We recently interacted with Exide’s management; the key message was the increased focus on profitability. After clocking 4% CAGR in three years, going forward, Exide expects top line growth to accelerate to double digits.
We recently interacted with Exide’s management; the key message was the increased focus on profitability. After clocking 4% CAGR in three years, going forward, Exide expects top line growth to accelerate to double digits. While it has grown slower than Amara Raja, it has maintained share in the overall replacement segment, driven by gains from the unorganised sector. Other growth driver will be industrial segment (ex-invertor), with solar being a particularly high growth area.

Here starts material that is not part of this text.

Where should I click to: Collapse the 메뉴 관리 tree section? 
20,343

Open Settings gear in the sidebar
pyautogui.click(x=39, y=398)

Margins have surprised positively of late — the benefit of lower lead and cost reduction efforts — and are also less volatile with the decline in invertor share over time (fluctuates more). While near-term ROEs will stay impacted on higher capex intensity with technology upgrade, it will also lead to 100-200 bp margin gain.
We recently upgraded Exide as a low downside stock with some signs of execution improvement after multiple years of underperformance. Valuations are attractive (12x core FY18 EPS for a duopoly industry and low expectations) at a 40% discount to Amara Raja; insurance stake sale can lead to value unlocking. Exide’s’ revenue growth continues to lag Amara Raja’s (in the core replacement — Exide’s y-t-d growth has been 9% vs mid-teens growth clocked by Amara Raja). As per management, there has been no share loss though, as industry growth has been in only the 6-8% range. There has been a continued shift from the unorganised sector (relevant for CVs, 3Ws and tractors) resulting in share gains for both Exide and Amara Raja; this trend will further accelerate once GST gets implemented.